Job:
Turn every line of the records below into a Markdown table with the columns Row and Line. Row holds the row number, Line holds the line itself, and blank lines are left out.

--- Start Supplied data ---

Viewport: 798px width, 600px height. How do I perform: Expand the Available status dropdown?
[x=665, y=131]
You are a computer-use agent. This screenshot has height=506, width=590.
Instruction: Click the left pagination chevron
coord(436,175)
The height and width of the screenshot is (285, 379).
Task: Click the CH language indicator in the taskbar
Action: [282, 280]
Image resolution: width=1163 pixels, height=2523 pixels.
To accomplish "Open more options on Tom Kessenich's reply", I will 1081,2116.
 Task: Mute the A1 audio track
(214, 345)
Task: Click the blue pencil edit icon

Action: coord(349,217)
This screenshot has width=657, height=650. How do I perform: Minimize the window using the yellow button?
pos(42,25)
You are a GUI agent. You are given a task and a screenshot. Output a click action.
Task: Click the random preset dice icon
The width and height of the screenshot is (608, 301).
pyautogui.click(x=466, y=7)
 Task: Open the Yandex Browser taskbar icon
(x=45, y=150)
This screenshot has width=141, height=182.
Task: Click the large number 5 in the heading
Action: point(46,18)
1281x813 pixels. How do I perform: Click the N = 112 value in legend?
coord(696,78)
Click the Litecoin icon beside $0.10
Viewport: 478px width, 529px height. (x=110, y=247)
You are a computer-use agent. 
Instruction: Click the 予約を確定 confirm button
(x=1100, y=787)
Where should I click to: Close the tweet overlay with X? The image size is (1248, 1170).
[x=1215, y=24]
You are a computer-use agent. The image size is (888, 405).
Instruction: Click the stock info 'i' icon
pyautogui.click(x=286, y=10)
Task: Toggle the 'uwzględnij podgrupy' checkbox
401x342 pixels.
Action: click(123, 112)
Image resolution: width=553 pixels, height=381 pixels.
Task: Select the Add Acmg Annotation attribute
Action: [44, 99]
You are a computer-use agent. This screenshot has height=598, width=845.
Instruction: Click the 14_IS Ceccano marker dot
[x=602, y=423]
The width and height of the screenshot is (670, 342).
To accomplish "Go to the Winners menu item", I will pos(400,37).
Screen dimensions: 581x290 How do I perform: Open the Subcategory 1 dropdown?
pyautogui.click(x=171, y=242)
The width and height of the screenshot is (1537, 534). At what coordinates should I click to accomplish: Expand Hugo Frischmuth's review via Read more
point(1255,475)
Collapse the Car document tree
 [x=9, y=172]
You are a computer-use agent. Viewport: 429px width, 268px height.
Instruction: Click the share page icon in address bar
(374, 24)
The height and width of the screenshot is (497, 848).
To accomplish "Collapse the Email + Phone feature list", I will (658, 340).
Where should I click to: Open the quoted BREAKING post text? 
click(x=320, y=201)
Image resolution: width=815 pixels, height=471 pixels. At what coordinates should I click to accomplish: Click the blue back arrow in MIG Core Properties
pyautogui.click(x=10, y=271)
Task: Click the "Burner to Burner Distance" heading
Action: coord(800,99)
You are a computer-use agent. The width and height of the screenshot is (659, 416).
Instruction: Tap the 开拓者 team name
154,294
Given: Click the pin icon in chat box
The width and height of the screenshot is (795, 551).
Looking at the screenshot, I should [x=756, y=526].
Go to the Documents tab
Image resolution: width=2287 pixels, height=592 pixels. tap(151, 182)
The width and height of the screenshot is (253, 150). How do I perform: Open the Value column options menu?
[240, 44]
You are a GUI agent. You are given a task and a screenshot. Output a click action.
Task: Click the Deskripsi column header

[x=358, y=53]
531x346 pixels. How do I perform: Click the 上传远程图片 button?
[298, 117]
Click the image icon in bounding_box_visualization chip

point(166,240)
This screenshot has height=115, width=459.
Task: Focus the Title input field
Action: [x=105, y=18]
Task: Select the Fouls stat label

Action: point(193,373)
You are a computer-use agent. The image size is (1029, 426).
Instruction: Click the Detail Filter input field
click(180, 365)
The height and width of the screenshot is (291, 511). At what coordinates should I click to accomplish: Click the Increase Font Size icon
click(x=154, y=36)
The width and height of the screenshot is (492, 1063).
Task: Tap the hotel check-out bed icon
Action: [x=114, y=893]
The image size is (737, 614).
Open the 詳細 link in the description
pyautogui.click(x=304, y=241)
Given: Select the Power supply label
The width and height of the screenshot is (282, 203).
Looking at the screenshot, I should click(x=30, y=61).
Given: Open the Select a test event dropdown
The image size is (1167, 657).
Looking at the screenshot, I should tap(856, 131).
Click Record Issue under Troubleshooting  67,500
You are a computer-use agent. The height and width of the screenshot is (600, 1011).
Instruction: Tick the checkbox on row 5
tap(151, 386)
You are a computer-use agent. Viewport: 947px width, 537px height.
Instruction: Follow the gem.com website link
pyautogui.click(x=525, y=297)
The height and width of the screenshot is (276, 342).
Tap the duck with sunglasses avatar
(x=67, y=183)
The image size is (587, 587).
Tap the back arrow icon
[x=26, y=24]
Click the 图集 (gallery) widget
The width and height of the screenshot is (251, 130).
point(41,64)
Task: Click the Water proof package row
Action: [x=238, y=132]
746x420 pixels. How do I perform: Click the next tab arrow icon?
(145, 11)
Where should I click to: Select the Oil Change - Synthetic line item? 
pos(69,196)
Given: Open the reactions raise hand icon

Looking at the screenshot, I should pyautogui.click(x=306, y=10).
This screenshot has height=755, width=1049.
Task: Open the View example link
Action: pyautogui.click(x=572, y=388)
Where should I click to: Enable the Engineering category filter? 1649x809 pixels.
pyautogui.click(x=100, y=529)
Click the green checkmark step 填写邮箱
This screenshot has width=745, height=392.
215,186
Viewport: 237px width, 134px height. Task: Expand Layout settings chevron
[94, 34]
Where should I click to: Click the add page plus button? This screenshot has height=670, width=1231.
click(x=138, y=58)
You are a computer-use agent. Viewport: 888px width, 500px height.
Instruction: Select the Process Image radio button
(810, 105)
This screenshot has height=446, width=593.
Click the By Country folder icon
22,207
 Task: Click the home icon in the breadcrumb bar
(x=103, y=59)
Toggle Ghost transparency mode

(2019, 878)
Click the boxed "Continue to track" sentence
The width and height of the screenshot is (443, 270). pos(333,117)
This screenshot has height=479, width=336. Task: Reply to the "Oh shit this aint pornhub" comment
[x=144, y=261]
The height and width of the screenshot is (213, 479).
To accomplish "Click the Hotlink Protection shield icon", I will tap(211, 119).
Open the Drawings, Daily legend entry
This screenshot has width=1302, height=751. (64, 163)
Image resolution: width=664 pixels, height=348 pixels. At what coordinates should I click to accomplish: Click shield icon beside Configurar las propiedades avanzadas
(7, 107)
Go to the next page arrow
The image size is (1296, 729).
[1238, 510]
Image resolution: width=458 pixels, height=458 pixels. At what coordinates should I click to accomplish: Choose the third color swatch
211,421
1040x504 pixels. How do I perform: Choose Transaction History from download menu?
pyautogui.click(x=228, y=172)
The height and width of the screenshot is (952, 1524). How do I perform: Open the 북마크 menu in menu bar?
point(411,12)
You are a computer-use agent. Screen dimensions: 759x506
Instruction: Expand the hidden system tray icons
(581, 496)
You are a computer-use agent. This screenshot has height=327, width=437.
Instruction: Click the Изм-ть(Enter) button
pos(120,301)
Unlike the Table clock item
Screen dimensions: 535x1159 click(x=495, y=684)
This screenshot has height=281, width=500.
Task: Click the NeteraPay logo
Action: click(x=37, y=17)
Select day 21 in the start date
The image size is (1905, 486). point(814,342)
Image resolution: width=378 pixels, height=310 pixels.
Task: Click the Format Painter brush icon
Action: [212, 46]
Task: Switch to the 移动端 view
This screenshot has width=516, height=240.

--- End Supplied data ---

Written answer:
| Row | Line |
|---|---|
| 1 | Viewport: 798px width, 600px height. How do I perform: Expand the Available status dropdown? |
| 2 | [x=665, y=131] |
| 3 | You are a computer-use agent. This screenshot has height=506, width=590. |
| 4 | Instruction: Click the left pagination chevron |
| 5 | coord(436,175) |
| 6 | The height and width of the screenshot is (285, 379). |
| 7 | Task: Click the CH language indicator in the taskbar |
| 8 | Action: [282, 280] |
| 9 | Image resolution: width=1163 pixels, height=2523 pixels. |
| 10 | To accomplish "Open more options on Tom Kessenich's reply", I will 1081,2116. |
| 11 |  Task: Mute the A1 audio track |
| 12 | (214, 345) |
| 13 | Task: Click the blue pencil edit icon |
| 14 | Action: coord(349,217) |
| 15 | This screenshot has width=657, height=650. How do I perform: Minimize the window using the yellow button? |
| 16 | pos(42,25) |
| 17 | You are a GUI agent. You are given a task and a screenshot. Output a click action. |
| 18 | Task: Click the random preset dice icon |
| 19 | The width and height of the screenshot is (608, 301). |
| 20 | pyautogui.click(x=466, y=7) |
| 21 |  Task: Open the Yandex Browser taskbar icon |
| 22 | (x=45, y=150) |
| 23 | This screenshot has width=141, height=182. |
| 24 | Task: Click the large number 5 in the heading |
| 25 | Action: point(46,18) |
| 26 | 1281x813 pixels. How do I perform: Click the N = 112 value in legend? |
| 27 | coord(696,78) |
| 28 | Click the Litecoin icon beside $0.10 |
| 29 | Viewport: 478px width, 529px height. (x=110, y=247) |
| 30 | You are a computer-use agent.  |
| 31 | Instruction: Click the 予約を確定 confirm button |
| 32 | (x=1100, y=787) |
| 33 | Where should I click to: Close the tweet overlay with X? The image size is (1248, 1170). |
| 34 | [x=1215, y=24] |
| 35 | You are a computer-use agent. The image size is (888, 405). |
| 36 | Instruction: Click the stock info 'i' icon |
| 37 | pyautogui.click(x=286, y=10) |
| 38 | Task: Toggle the 'uwzględnij podgrupy' checkbox |
| 39 | 401x342 pixels. |
| 40 | Action: click(123, 112) |
| 41 | Image resolution: width=553 pixels, height=381 pixels. |
| 42 | Task: Select the Add Acmg Annotation attribute |
| 43 | Action: [44, 99] |
| 44 | You are a computer-use agent. This screenshot has height=598, width=845. |
| 45 | Instruction: Click the 14_IS Ceccano marker dot |
| 46 | [x=602, y=423] |
| 47 | The width and height of the screenshot is (670, 342). |
| 48 | To accomplish "Go to the Winners menu item", I will pos(400,37). |
| 49 | Screen dimensions: 581x290 How do I perform: Open the Subcategory 1 dropdown? |
| 50 | pyautogui.click(x=171, y=242) |
| 51 | The width and height of the screenshot is (1537, 534). At what coordinates should I click to accomplish: Expand Hugo Frischmuth's review via Read more |
| 52 | point(1255,475) |
| 53 | Collapse the Car document tree |
| 54 |  [x=9, y=172] |
| 55 | You are a computer-use agent. Viewport: 429px width, 268px height. |
| 56 | Instruction: Click the share page icon in address bar |
| 57 | (374, 24) |
| 58 | The height and width of the screenshot is (497, 848). |
| 59 | To accomplish "Collapse the Email + Phone feature list", I will (658, 340). |
| 60 | Where should I click to: Open the quoted BREAKING post text?  |
| 61 | click(x=320, y=201) |
| 62 | Image resolution: width=815 pixels, height=471 pixels. At what coordinates should I click to accomplish: Click the blue back arrow in MIG Core Properties |
| 63 | pyautogui.click(x=10, y=271) |
| 64 | Task: Click the "Burner to Burner Distance" heading |
| 65 | Action: coord(800,99) |
| 66 | You are a computer-use agent. The width and height of the screenshot is (659, 416). |
| 67 | Instruction: Tap the 开拓者 team name |
| 68 | 154,294 |
| 69 | Given: Click the pin icon in chat box |
| 70 | The width and height of the screenshot is (795, 551). |
| 71 | Looking at the screenshot, I should [x=756, y=526]. |
| 72 | Go to the Documents tab |
| 73 | Image resolution: width=2287 pixels, height=592 pixels. tap(151, 182) |
| 74 | The width and height of the screenshot is (253, 150). How do I perform: Open the Value column options menu? |
| 75 | [240, 44] |
| 76 | You are a GUI agent. You are given a task and a screenshot. Output a click action. |
| 77 | Task: Click the Deskripsi column header |
| 78 | [x=358, y=53] |
| 79 | 531x346 pixels. How do I perform: Click the 上传远程图片 button? |
| 80 | [298, 117] |
| 81 | Click the image icon in bounding_box_visualization chip |
| 82 | point(166,240) |
| 83 | This screenshot has height=115, width=459. |
| 84 | Task: Focus the Title input field |
| 85 | Action: [x=105, y=18] |
| 86 | Task: Select the Fouls stat label |
| 87 | Action: point(193,373) |
| 88 | You are a computer-use agent. The image size is (1029, 426). |
| 89 | Instruction: Click the Detail Filter input field |
| 90 | click(180, 365) |
| 91 | The height and width of the screenshot is (291, 511). At what coordinates should I click to accomplish: Click the Increase Font Size icon |
| 92 | click(x=154, y=36) |
| 93 | The width and height of the screenshot is (492, 1063). |
| 94 | Task: Tap the hotel check-out bed icon |
| 95 | Action: [x=114, y=893] |
| 96 | The image size is (737, 614). |
| 97 | Open the 詳細 link in the description |
| 98 | pyautogui.click(x=304, y=241) |
| 99 | Given: Select the Power supply label |
| 100 | The width and height of the screenshot is (282, 203). |
| 101 | Looking at the screenshot, I should click(x=30, y=61). |
| 102 | Given: Open the Select a test event dropdown |
| 103 | The image size is (1167, 657). |
| 104 | Looking at the screenshot, I should tap(856, 131). |
| 105 | Click Record Issue under Troubleshooting  67,500 |
| 106 | You are a computer-use agent. The height and width of the screenshot is (600, 1011). |
| 107 | Instruction: Tick the checkbox on row 5 |
| 108 | tap(151, 386) |
| 109 | You are a computer-use agent. Viewport: 947px width, 537px height. |
| 110 | Instruction: Follow the gem.com website link |
| 111 | pyautogui.click(x=525, y=297) |
| 112 | The height and width of the screenshot is (276, 342). |
| 113 | Tap the duck with sunglasses avatar |
| 114 | (x=67, y=183) |
| 115 | The image size is (587, 587). |
| 116 | Tap the back arrow icon |
| 117 | [x=26, y=24] |
| 118 | Click the 图集 (gallery) widget |
| 119 | The width and height of the screenshot is (251, 130). |
| 120 | point(41,64) |
| 121 | Task: Click the Water proof package row |
| 122 | Action: [x=238, y=132] |
| 123 | 746x420 pixels. How do I perform: Click the next tab arrow icon? |
| 124 | (145, 11) |
| 125 | Where should I click to: Select the Oil Change - Synthetic line item?  |
| 126 | pos(69,196) |
| 127 | Given: Open the reactions raise hand icon |
| 128 | Looking at the screenshot, I should pyautogui.click(x=306, y=10). |
| 129 | This screenshot has height=755, width=1049. |
| 130 | Task: Open the View example link |
| 131 | Action: pyautogui.click(x=572, y=388) |
| 132 | Where should I click to: Enable the Engineering category filter? 1649x809 pixels. |
| 133 | pyautogui.click(x=100, y=529) |
| 134 | Click the green checkmark step 填写邮箱 |
| 135 | This screenshot has width=745, height=392. |
| 136 | 215,186 |
| 137 | Viewport: 237px width, 134px height. Task: Expand Layout settings chevron |
| 138 | [94, 34] |
| 139 | Where should I click to: Click the add page plus button? This screenshot has height=670, width=1231. |
| 140 | click(x=138, y=58) |
| 141 | You are a computer-use agent. Viewport: 888px width, 500px height. |
| 142 | Instruction: Select the Process Image radio button |
| 143 | (810, 105) |
| 144 | This screenshot has height=446, width=593. |
| 145 | Click the By Country folder icon |
| 146 | 22,207 |
| 147 |  Task: Click the home icon in the breadcrumb bar |
| 148 | (x=103, y=59) |
| 149 | Toggle Ghost transparency mode |
| 150 | (2019, 878) |
| 151 | Click the boxed "Continue to track" sentence |
| 152 | The width and height of the screenshot is (443, 270). pos(333,117) |
| 153 | This screenshot has height=479, width=336. Task: Reply to the "Oh shit this aint pornhub" comment |
| 154 | [x=144, y=261] |
| 155 | The height and width of the screenshot is (213, 479). |
| 156 | To accomplish "Click the Hotlink Protection shield icon", I will tap(211, 119). |
| 157 | Open the Drawings, Daily legend entry |
| 158 | This screenshot has width=1302, height=751. (64, 163) |
| 159 | Image resolution: width=664 pixels, height=348 pixels. At what coordinates should I click to accomplish: Click shield icon beside Configurar las propiedades avanzadas |
| 160 | (7, 107) |
| 161 | Go to the next page arrow |
| 162 | The image size is (1296, 729). |
| 163 | [1238, 510] |
| 164 | Image resolution: width=458 pixels, height=458 pixels. At what coordinates should I click to accomplish: Choose the third color swatch |
| 165 | 211,421 |
| 166 | 1040x504 pixels. How do I perform: Choose Transaction History from download menu? |
| 167 | pyautogui.click(x=228, y=172) |
| 168 | The height and width of the screenshot is (952, 1524). How do I perform: Open the 북마크 menu in menu bar? |
| 169 | point(411,12) |
| 170 | You are a computer-use agent. Screen dimensions: 759x506 |
| 171 | Instruction: Expand the hidden system tray icons |
| 172 | (581, 496) |
| 173 | You are a computer-use agent. This screenshot has height=327, width=437. |
| 174 | Instruction: Click the Изм-ть(Enter) button |
| 175 | pos(120,301) |
| 176 | Unlike the Table clock item |
| 177 | Screen dimensions: 535x1159 click(x=495, y=684) |
| 178 | This screenshot has height=281, width=500. |
| 179 | Task: Click the NeteraPay logo |
| 180 | Action: click(x=37, y=17) |
| 181 | Select day 21 in the start date |
| 182 | The image size is (1905, 486). point(814,342) |
| 183 | Image resolution: width=378 pixels, height=310 pixels. |
| 184 | Task: Click the Format Painter brush icon |
| 185 | Action: [212, 46] |
| 186 | Task: Switch to the 移动端 view |
| 187 | This screenshot has width=516, height=240. |